On this symbolic date, Equal Pay Day, the nation’s attention is called to look at how many more months and days into the new year women have to work to make what men were paid for the same job the previous year. This smart hook to awareness was created in 1996 by the National Committee on Pay Equity. However, there’s more than one Equal Pay Day.
While women overall would have to work until March 24, over 65 more days, to make the same wages as men, this fact can break down even farther.
- Asian American and Pacific Islander’s Women’s Equal Pay Day is March 9, as AAPI women make 85 cents to the dollar paid to white males.
- Mothers’ Equal Pay Day is June 4 – mothers are paid 70 cents for every dollar paid to fathers.
- Black Women’s Equal Pay Day is August 3 – Black women are paid 63 cents to every dollar a white male makes.
- Native American Women’s Equal Pay Day is September 8 – Indigenous women make 60 cents to the dollar made by a white male.
- Latina's Equal Pay Day is October 21 – this comes in at 55 cents made by a Latina woman to every dollar made by a white male.
Unfortunately, this pattern holds true even for highly technical, good-paying STEM jobs as well. While the equal pay gap is slightly less in STEM, it still persists.
- Latina women in STEM earn only 54 percent of white male earnings, according to the American Association of University Women.
- Women in STEM fields make 79 percent of what men in STEM fields make in their median annual salaries, according to the National Science Foundation (2018).
- In one National Science Foundation study, controlling for variables to compare women and men doing equal work at equal ages and experience levels, women in STEM were found to receive nine percent less than men.

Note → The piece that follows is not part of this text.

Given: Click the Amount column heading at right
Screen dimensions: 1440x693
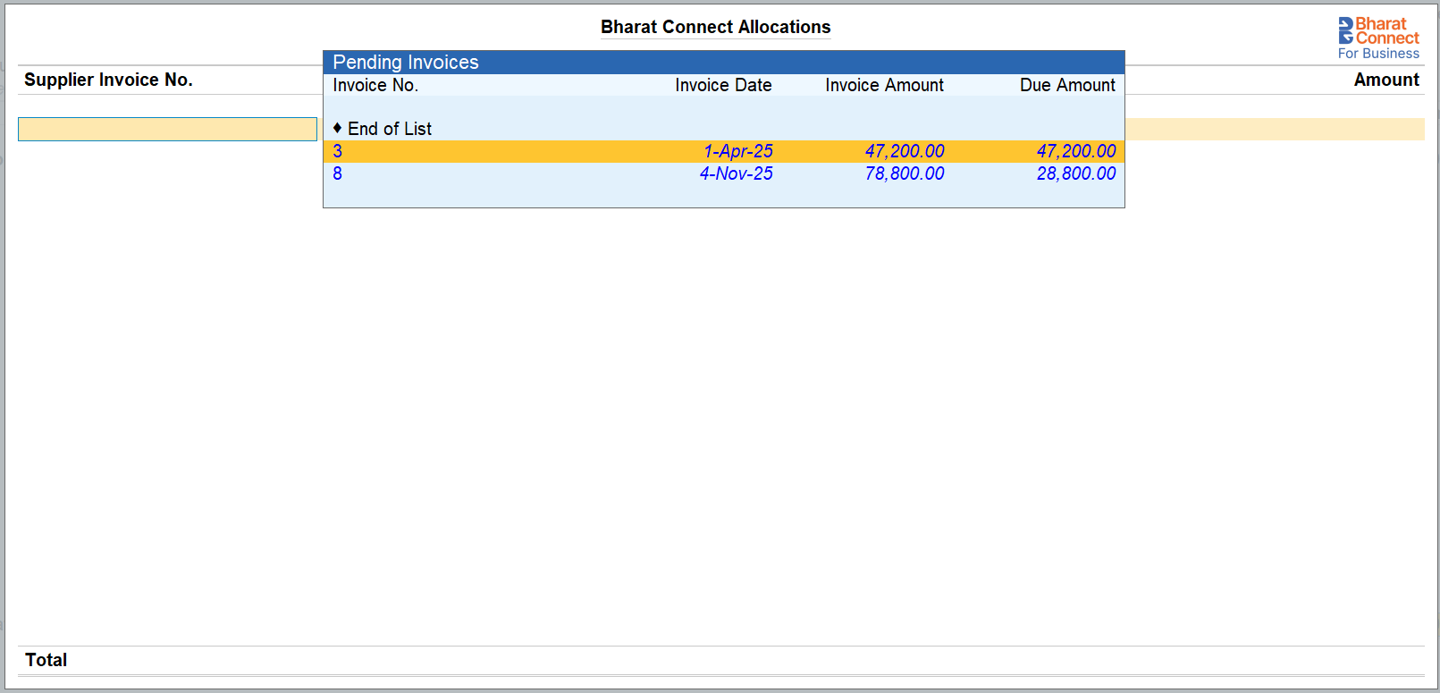Looking at the screenshot, I should [1386, 80].
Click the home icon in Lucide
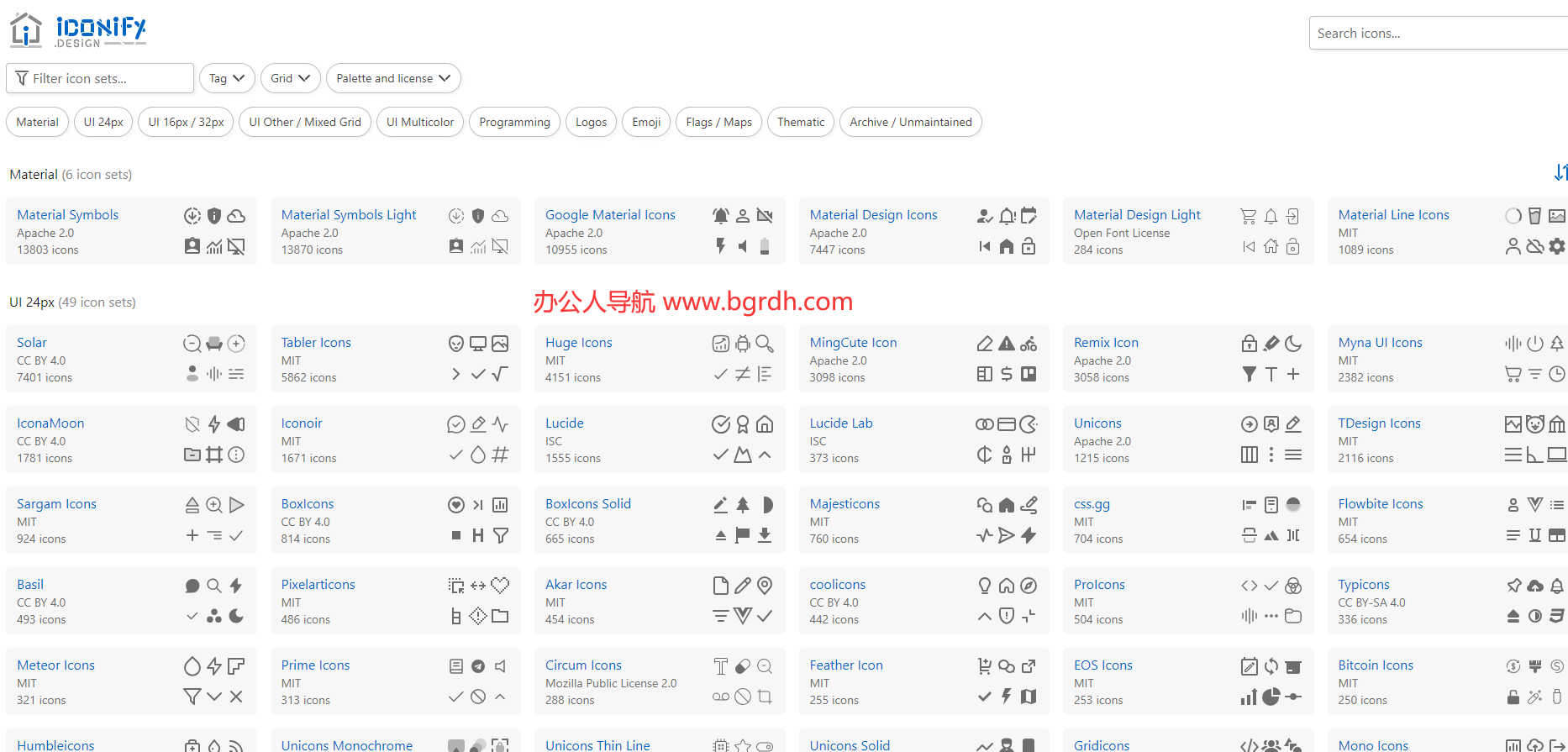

In the federal government, the Equal Pay Act requires the federal government to pay men and women equal pay for equal work. The jobs need not be identical, but they must be substantially equal. Title VII of the Civil Rights Act also makes it illegal for the federal government to discriminate based on sex in pay and benefits. But the percentage of women who are actually working on the federal government and receiving equal pay is barely a blip on the radar compared to the rest of the population.
This is why once again it’s incumbent on all Americans to insist on wage transparency and examine employment practices, and to make Equal Pay Day a thing of the past.